Main Technical Achievments



  • Education Management,
  • Research Management,
  • International Cooperation Management, Research and Education,


  • Device and Circuit Interaction for Advanced Technologies (PD-SOI, FD-SOI, TFET, Molecular),
  • Low Power and Low Voltage Digital Circuit Design,
  • Low Power and Low Voltage SRAM Memory Circuits Design,
  • Low Power Non Volatile Memories (OxRAM, CBRAM),
  • Implantable Biomedical Devices.



Due to the need for more interaction between device and circuits in advanced technology nodes, Pr. Amara started research activities in advanced technologies assessment from the low voltage and low power perspective a decade ago. Before that he was mostly involved in Low Voltage and Low Power design techniques at circuit and architectural level. His most recent influential contribution is in developing low-voltage and low power Silicon On Insulator (SOI) and Tunneling Field Effect Transistors (TFET) circuits and their design methodologies. He has made high impact contributions to academia and industry with more than 120 publications and talks, including 24 invited talks and tutorials, at IEEE-related conferences and workshops and at universities and industries. He aIso holds two significant patents [1,4], and has coauthored/edited 3 books and 3 book chapters. He is a recipient of five awards, his students are recipients of 6 awards. A summary of his recent achievements follows.

**Record excerpts**
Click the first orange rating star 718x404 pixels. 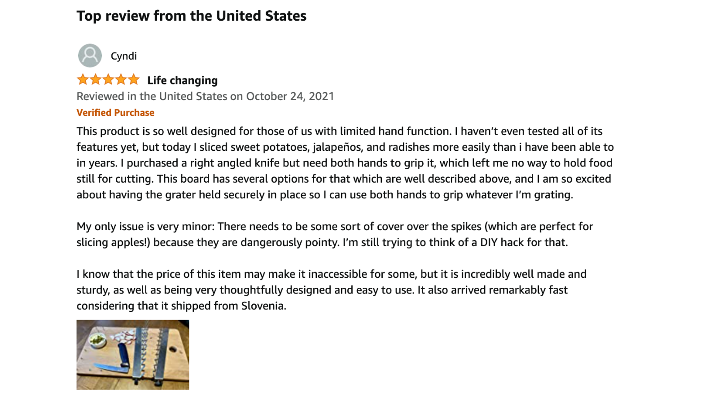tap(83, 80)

---

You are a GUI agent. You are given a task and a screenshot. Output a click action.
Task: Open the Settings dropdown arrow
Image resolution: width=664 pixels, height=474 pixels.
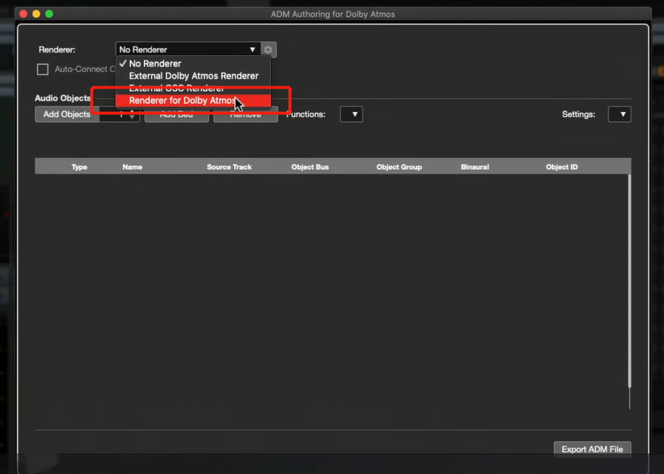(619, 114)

**Activity A**
In the technical achievements profile, reproduce the passage starting with "Main Technical Achievments" and going on through "Implantable Biomedical Devices.", changing "Management" to "Administration".
**Activity B**
Which advanced technologies does the technical achievements profile list in parentheses after "Device and Circuit Interaction for Advanced Technologies"? Give all of them.
**Activity C**
Resume the technical achievements profile after its final sentence and write the summary of recent achievements that it introduces.

**Response A**
Main Technical Achievments



  • Education Administration,
  • Research Administration,
  • International Cooperation Administration, Research and Education,


  • Device and Circuit Interaction for Advanced Technologies (PD-SOI, FD-SOI, TFET, Molecular),
  • Low Power and Low Voltage Digital Circuit Design,
  • Low Power and Low Voltage SRAM Memory Circuits Design,
  • Low Power Non Volatile Memories (OxRAM, CBRAM),
  • Implantable Biomedical Devices.

**Response B**
PD-SOI, FD-SOI, TFET, Molecular

**Response C**
  1. Low-Voltage and Low Power Circuits with SOI-based technologies:

Since as early as 1997 (at this date, he Launched FTFC a low voltage and low power workshop that is now a technically CASS co-sponsored conference), Dr. Amara has led SOI low-voltage high-density SRAM circuit design, as evinced by 30 successive presentations at IEEE-related conferences excluding 2 tutorials, one keynote and 7 invited talks in addition to 2 journal papers, one book, one book chapter and two patents. He also advised 6 PhD students in this topic. The design is focused on sub-threshold operation with advanced technologies with emphasis on speed, stability, robustness against process variations and low power consumption. In particular he pioneered (Silicon-On-Insulator) SRAM designs with both Partially and Fully Depleted devices (PD-SOI, FD-SOI). His Four-Transistor Self-Refresh PD-SOI SRAM cell using the first dynamic Vth (threshold voltage) achieved low-voltage operation as low as 0.4 V with a high stability and reduced cel lsize.  This work was awarded the 2003-2004 Intellectual Property Award. A systematic design methodology dedicated to partially depleted SOI (PD-SOI) SRAM memory cells has been proposed.
His work on Double-Gate FD-SOI led to the proposition of a Single-ended sub-32 nm Asymmetrical Four-Transistor Double-Gate FD-SOI SRAM cell that combines a high stability with low-voltage operation and high speed and innovative current and voltage sense amplifiers.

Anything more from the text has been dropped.